◆ **PROVIDED PASSAGE**:
_ _ _ _

The Appellants contend the Bankruptcy Court's injunction prohibits them from appearing in proceedings before the FCC. The Appellants contend the Bankruptcy Court has no jurisdiction over proceedings before the FCC, and cannot issue orders regulating the Appellants' filings before that body. The Appellants base this argument in the assertions that the FCC has exclusive jurisdiction over all matters relating to the broadcast license, and that the broadcast license is not property of the estate and therefore is not subject to the protections of the automatic stay.

A. A Bankruptcy Court Is Not Per Se Prohibited From Enjoining Proceedings Before The FCC.

Section 301 of Title 47, United States Code, governing licenses for radio communication, provides:

It is the purpose of this chapter, among other things, to maintain the control of the United States over all the channels of radio transmission; and to provide for the use of such channels, but not the ownership thereof, by persons for limited periods of time, under licenses granted by Federal authority, and no such license shall be construed to create any right, beyond the terms, conditions, and periods of the license. No person shall use or operate any apparatus for the transmission of energy or communications or signals by radio . . . except under and in accordance with this chapter and with a license in that behalf *311 granted under the provisions of this chapter.

_ _ _ _

◆ **DATA BLOCK**:
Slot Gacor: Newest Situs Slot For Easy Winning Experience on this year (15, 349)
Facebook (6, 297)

_ _ _ _

◆ **THINGS TO DO**:
A - Summarize the passage on the injunction and FCC proceedings in two sentences.
B - Write the next part of the passage on the injunction and FCC proceedings, picking up right after the quoted statute ends.

◆ **ANSWERS BELOW**:
A - The Appellants argue that the Bankruptcy Court's injunction bars them from appearing before the FCC and that the court has no jurisdiction over FCC proceedings, because the FCC has exclusive jurisdiction over the broadcast license and the license is not property of the estate protected by the automatic stay. Under a heading stating that a bankruptcy court is not per se prohibited from enjoining FCC proceedings, the passage quotes Section 301 of Title 47, which keeps United States control over radio channels and permits their use, but not their ownership, only under licenses granted by federal authority.

B -
47 U.S.C. § 301.

The FCC's jurisdiction is over the suitability of the licensee, not over the property rights involved between the licensee and others. As the Supreme Court has stated:

Under the present statute, the [Federal Communications] Commission could make a choice only within the scope of its licensing power, i.e., to grant or deny the license on the basis of the situation of the applicant. It could insist that the applicant change its situation before it granted a license, but it could not act as a bankruptcy court to change that situation for the applicant. The public interest, after all, is in the effective use of the available channels, and only to that extent in what particular applicant receives a license. The Commission has said frequently that controversies as to rights between licensees and others are outside the ambit of its powers. We do not read the Communications Act to give authority to the Commission to determine the validity of contracts between licensees and others.

Regents of Univ. System of Ga. v. Carroll, 338 U.S. 586, 602, 70 S.Ct. 370, 378-79, 94 L.Ed. 363 (1950) (footnotes omitted) (party was not released from liability for contract damages because the FCC required contracting party to break a contract that violated FCC statutes).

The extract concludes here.